The Precise Normal Location

The normal position of the Point of Maximal Impulse is specific in a healthy adult, corresponding directly to the anatomical location of the heart’s apex. It is typically found on the left side of the chest in the fifth intercostal space (ICS), the space between the fifth and sixth ribs. To accurately locate this space, an examiner first finds the sternal angle, a ridge on the sternum that marks the articulation of the second rib. Counting downward from the second space allows for the identification of the fifth space.

The normal PMI is also situated along the mid-clavicular line (MCL), or just slightly medial to it. The MCL is an imaginary vertical line drawn downward from the midpoint of the clavicle on the left side. This coordinate system places the normal impulse approximately seven to nine centimeters left of the midsternal line, reflecting the natural positioning of the left ventricle’s apex.

Assessing the Impulse

Palpating the impulse allows for the assessment of several characteristics that reflect the underlying function of the left ventricle. A normal PMI is typically small, discrete, and localized, covering an area no larger than two to three centimeters. The duration is also important, as a healthy beat is brief and non-sustained, lasting for less than two-thirds of the systolic phase.

The quality of the normal impulse is often described as a brisk or tapping sensation felt with the fingertips. If the heart is working harder or the ventricle is structurally altered, the impulse changes significantly. For instance, an abnormal impulse may feel sustained, pushing against the fingertips for a longer duration, or it may be forceful, indicating an increased amplitude of contraction. Analyzing these features helps estimate the volume and pressure within the ventricle.
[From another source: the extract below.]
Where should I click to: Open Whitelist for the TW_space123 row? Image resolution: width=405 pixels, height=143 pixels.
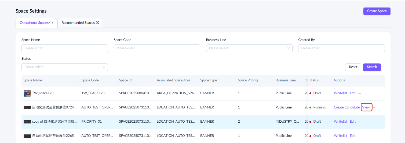340,93
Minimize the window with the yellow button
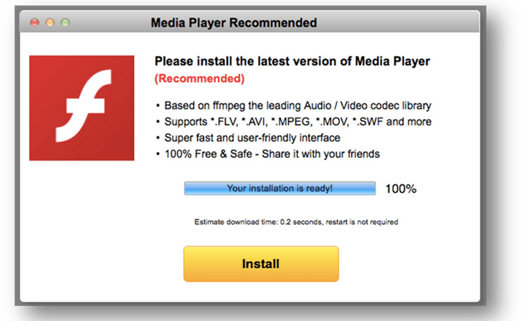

Conditions That Cause Displacement

A shift in the PMI’s location away from the normal position is a significant clinical finding, often caused by a change in the heart’s size or external pressure from surrounding structures. Cardiac causes primarily involve changes to the left ventricle’s structure. For example, left ventricular hypertrophy (LVH), a thickening of the heart muscle often due to high blood pressure, causes the impulse to become sustained and may shift it laterally.

When the left ventricle dilates, such as in heart failure or generalized cardiomegaly, the heart expands, pushing the apex further down and to the left. This displaces the PMI both laterally, beyond the mid-clavicular line, and often inferiorly, potentially down to the sixth intercostal space. This lateral and inferior shift is a classic sign of an enlarged heart.

Extracardiac conditions can also physically push or pull the heart, displacing the PMI even if the heart is structurally normal. A large collection of fluid in the pleural space (pleural effusion) or an accumulation of air in the chest cavity (pneumothorax) can push the heart to the opposite side. For example, a tension pneumothorax on the right side pushes the mediastinum, including the heart, significantly to the left, resulting in an abnormally lateral PMI.

Conversely, conditions that cause lung tissue to contract, such as extensive left-sided pulmonary fibrosis, can pull the heart toward the affected side, causing the PMI to shift medially and superiorly. Conditions that elevate the diaphragm, such as late pregnancy or a large abdominal mass, can lift the heart, resulting in an upward displacement. In cases of pericardial effusion, where fluid surrounds the heart, the PMI often becomes diffuse or entirely absent because the fluid muffles the impulse.